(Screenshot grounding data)
*** Block opens ***

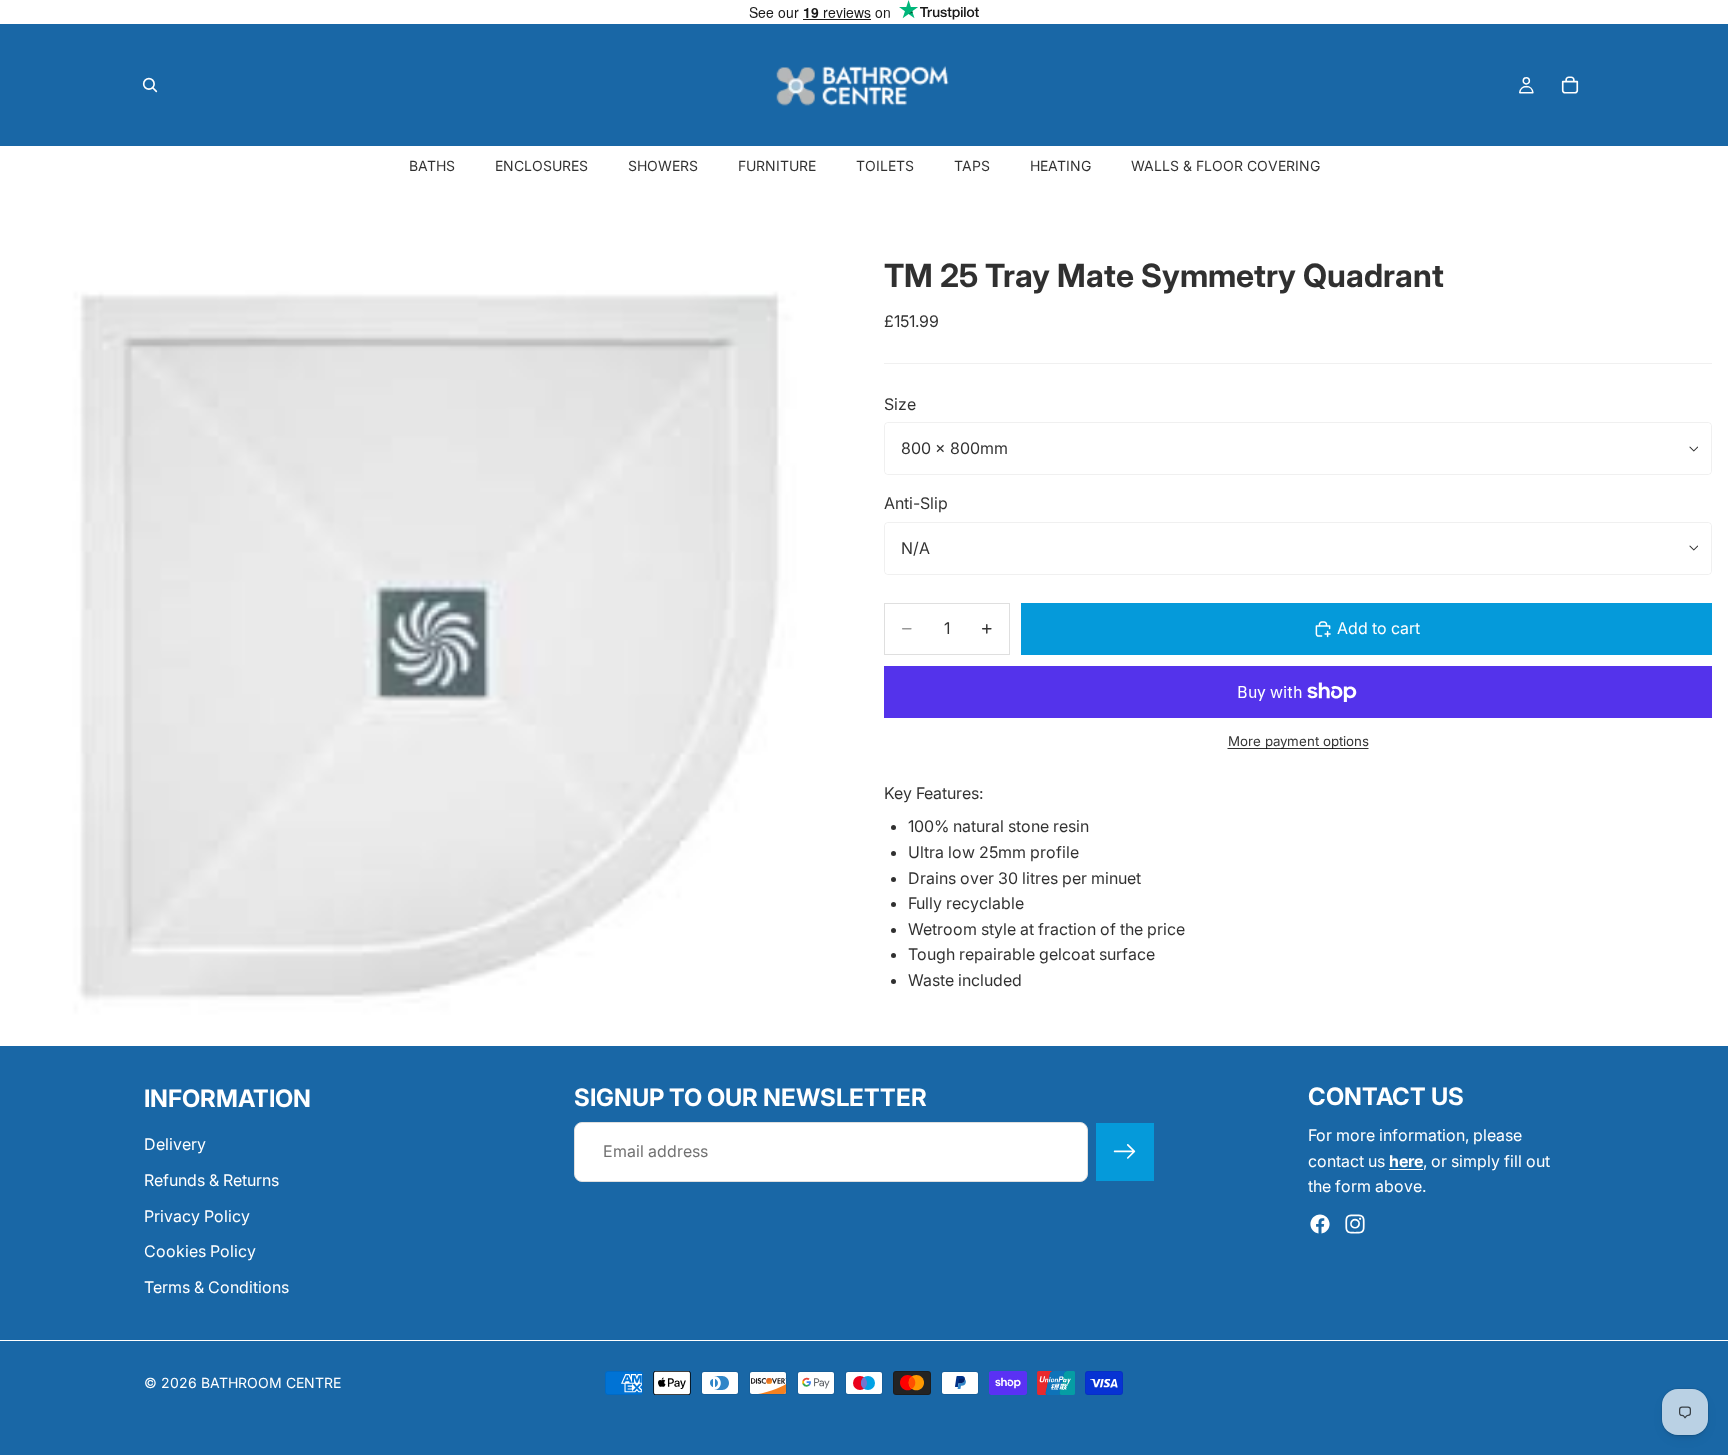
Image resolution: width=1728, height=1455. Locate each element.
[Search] (150, 85)
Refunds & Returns (211, 1180)
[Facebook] (1320, 1224)
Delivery (175, 1144)
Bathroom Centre (271, 1382)
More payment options (1298, 741)
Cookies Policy (200, 1251)
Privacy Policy (197, 1215)
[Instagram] (1355, 1224)
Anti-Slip (916, 503)
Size (900, 404)
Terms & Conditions (216, 1287)
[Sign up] (1125, 1152)
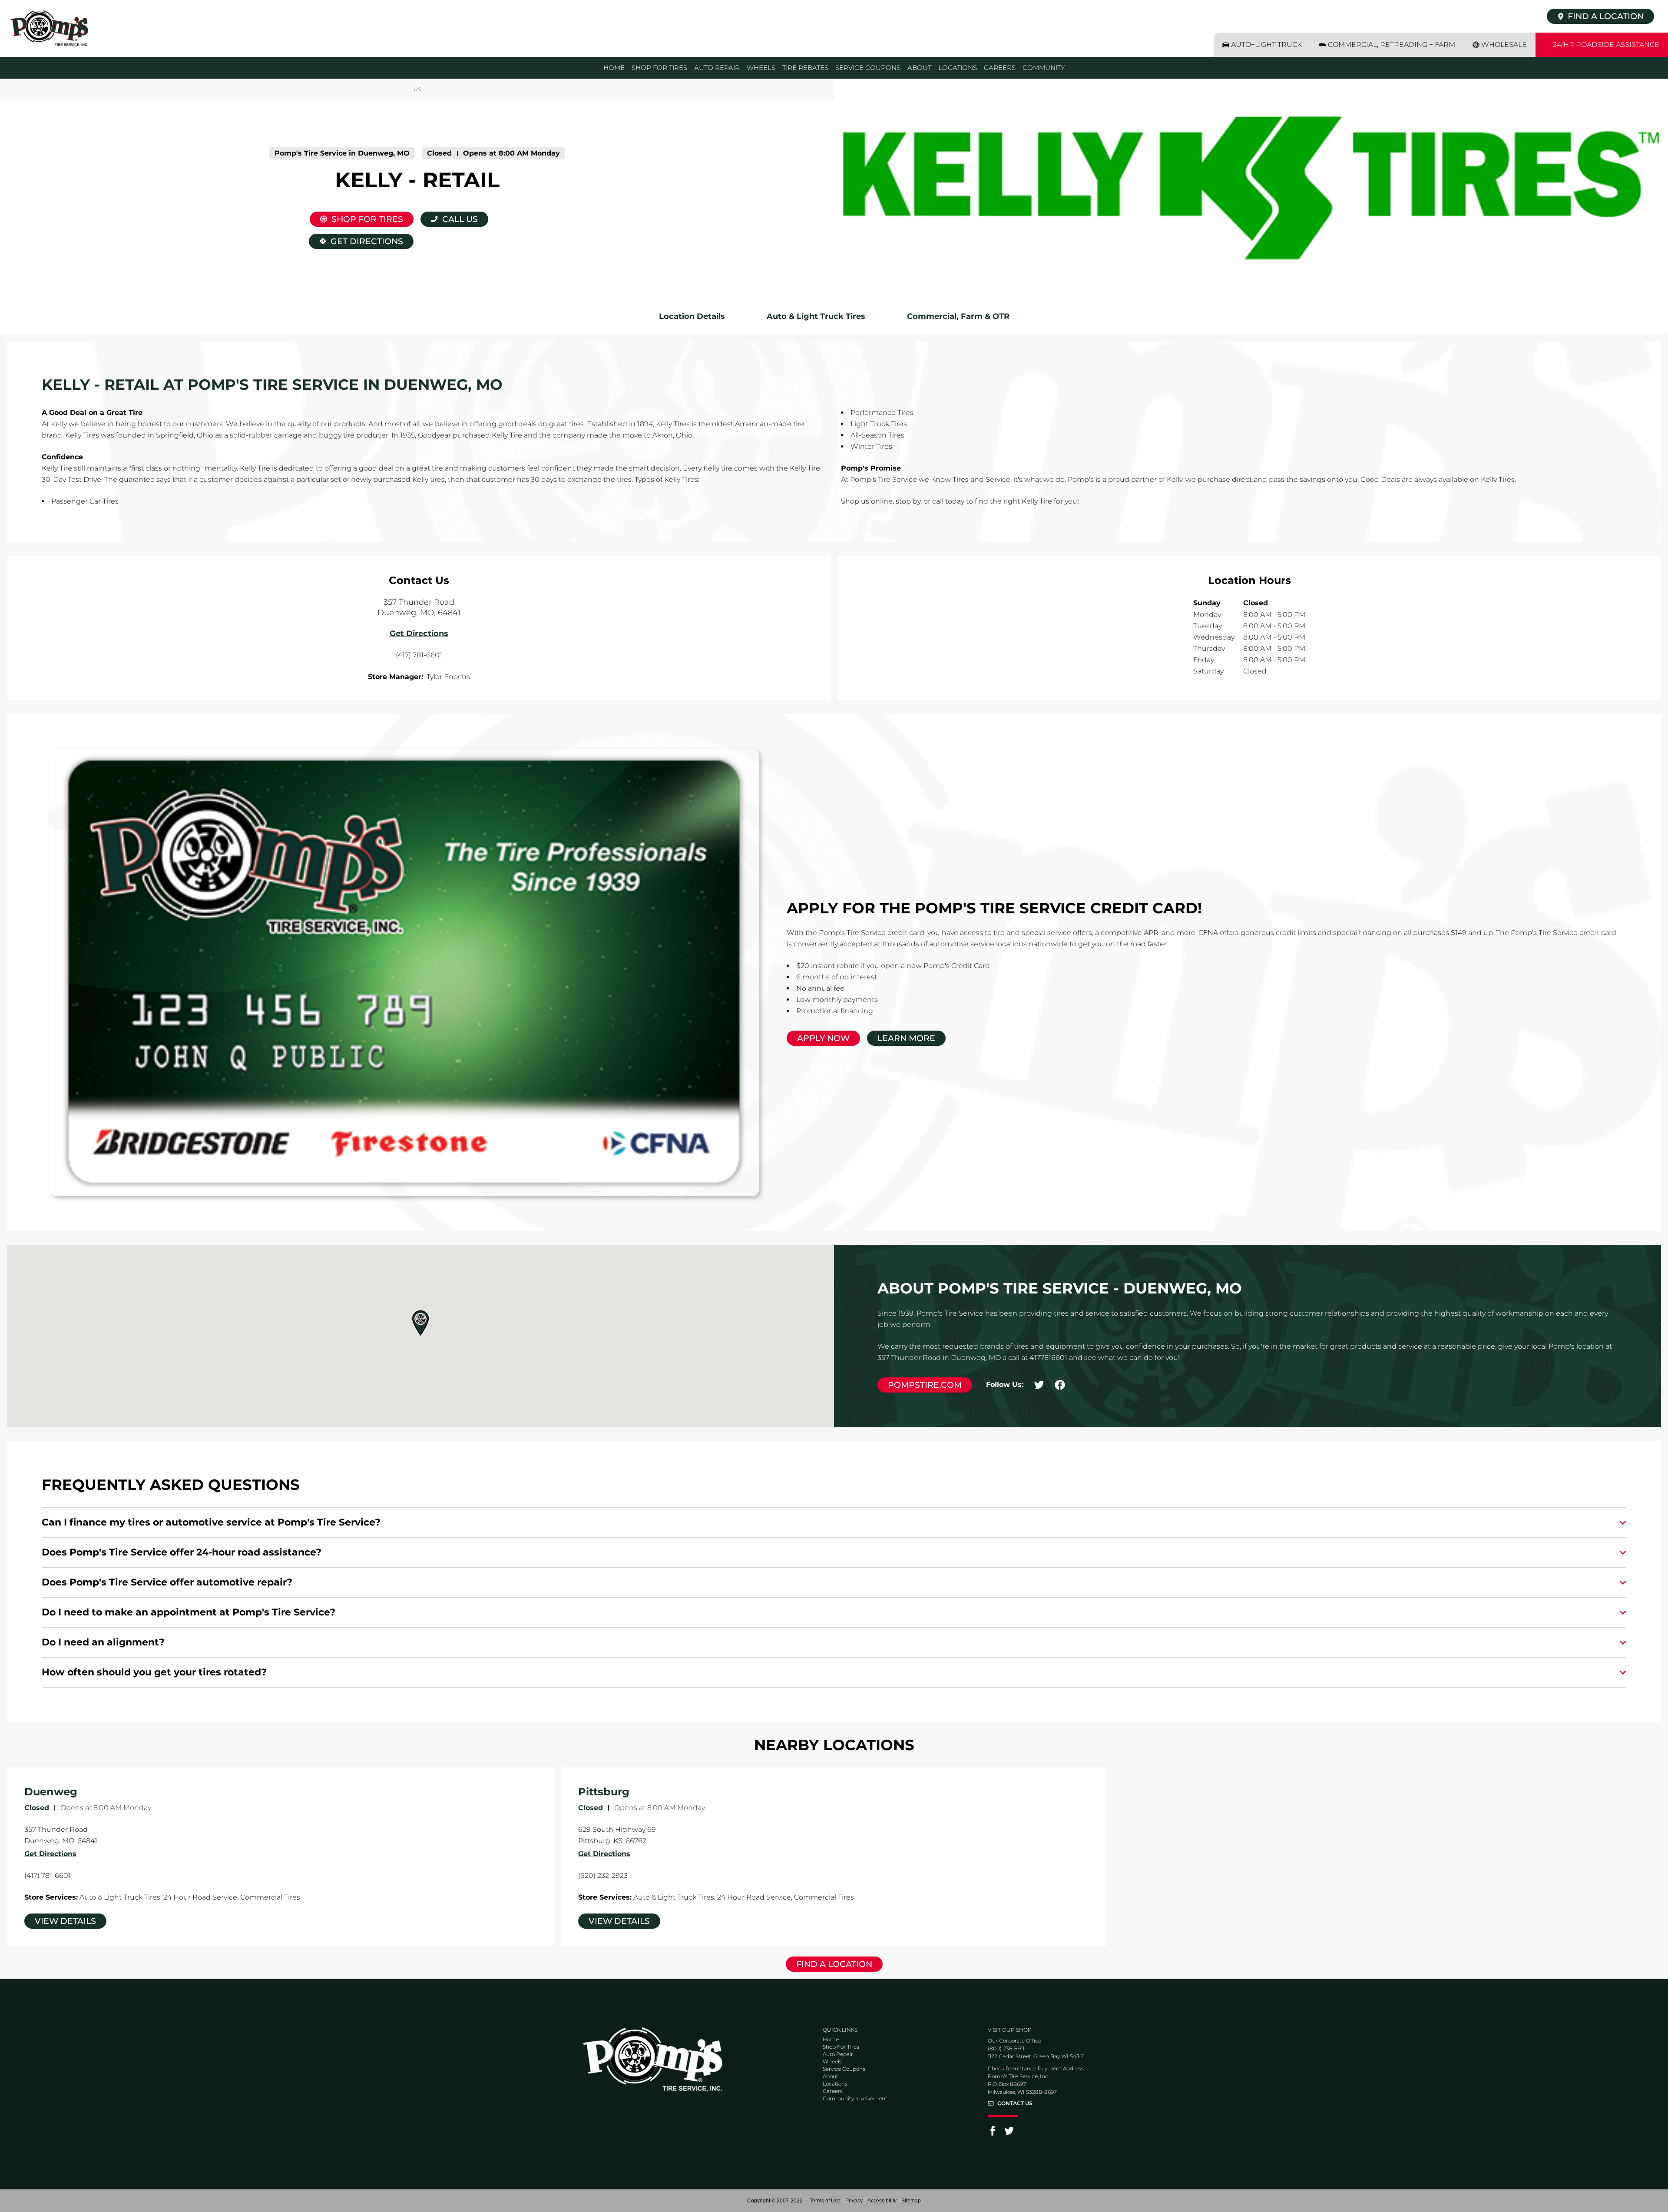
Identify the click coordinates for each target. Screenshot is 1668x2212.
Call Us (460, 219)
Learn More (906, 1038)
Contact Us (1015, 2103)
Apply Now (823, 1038)
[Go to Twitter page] (1009, 2133)
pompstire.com (925, 1385)
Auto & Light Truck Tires (816, 316)
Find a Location (834, 1964)
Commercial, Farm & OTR (958, 316)
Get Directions (356, 240)
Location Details (692, 316)
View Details (65, 1921)
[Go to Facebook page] (992, 2133)
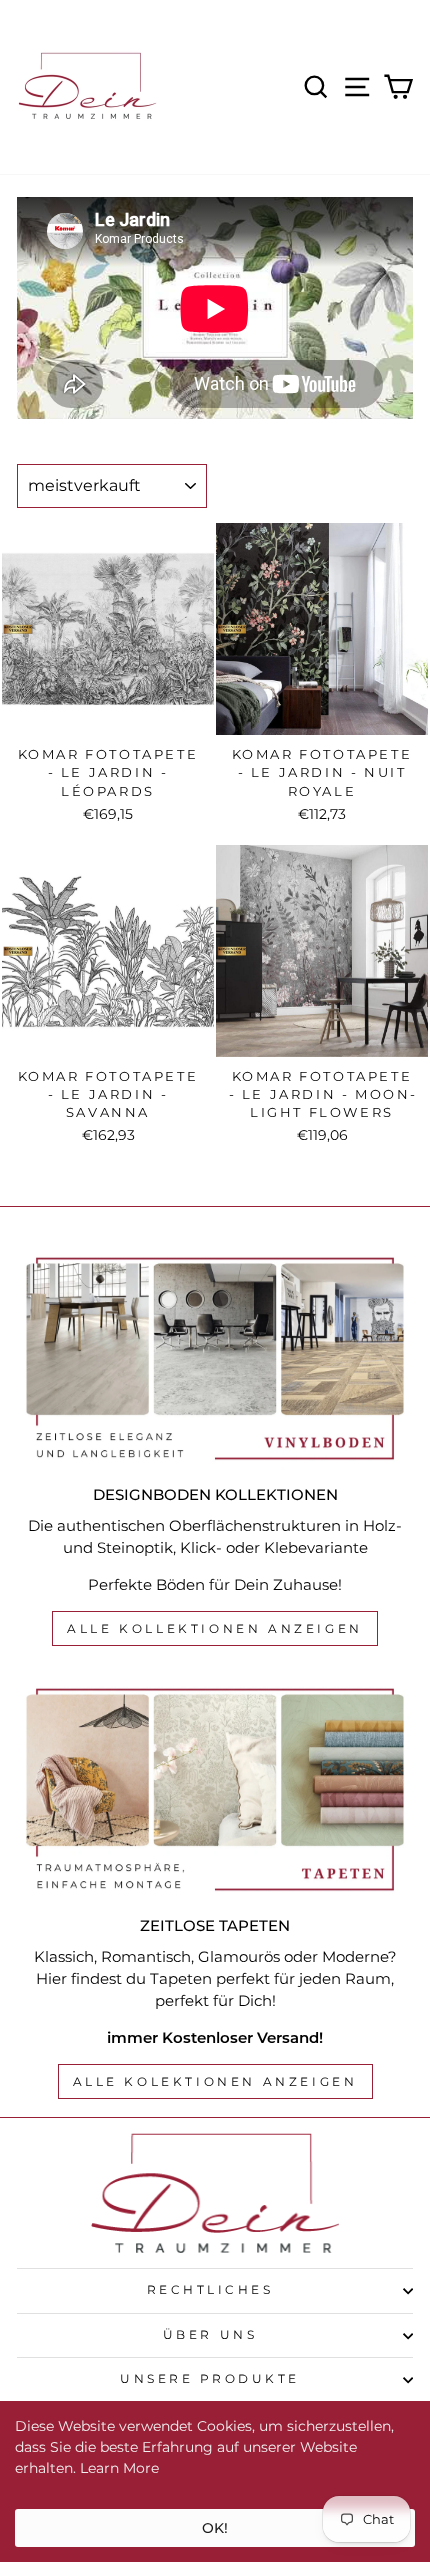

*** Block closes ***

Could you output all of the entries above exactly? Leave the pictures out.

▶ **Response to this task**
Image resolution: width=1728, height=1455. Locate each element.
[Search] (150, 85)
Refunds & Returns (211, 1180)
[Facebook] (1320, 1224)
Delivery (175, 1144)
Bathroom Centre (271, 1382)
More payment options (1298, 741)
Cookies Policy (200, 1251)
Privacy Policy (197, 1215)
[Instagram] (1355, 1224)
Anti-Slip (916, 503)
Size (900, 404)
Terms & Conditions (216, 1287)
[Sign up] (1125, 1152)
Identify the click coordinates for each target. Screenshot is 1668x2212.
Call Us (460, 219)
Learn More (906, 1038)
Contact Us (1015, 2103)
Apply Now (823, 1038)
[Go to Twitter page] (1009, 2133)
pompstire.com (925, 1385)
Auto & Light Truck Tires (816, 316)
Find a Location (834, 1964)
Commercial, Farm & OTR (958, 316)
Get Directions (356, 240)
Location Details (692, 316)
View Details (65, 1921)
[Go to Facebook page] (992, 2133)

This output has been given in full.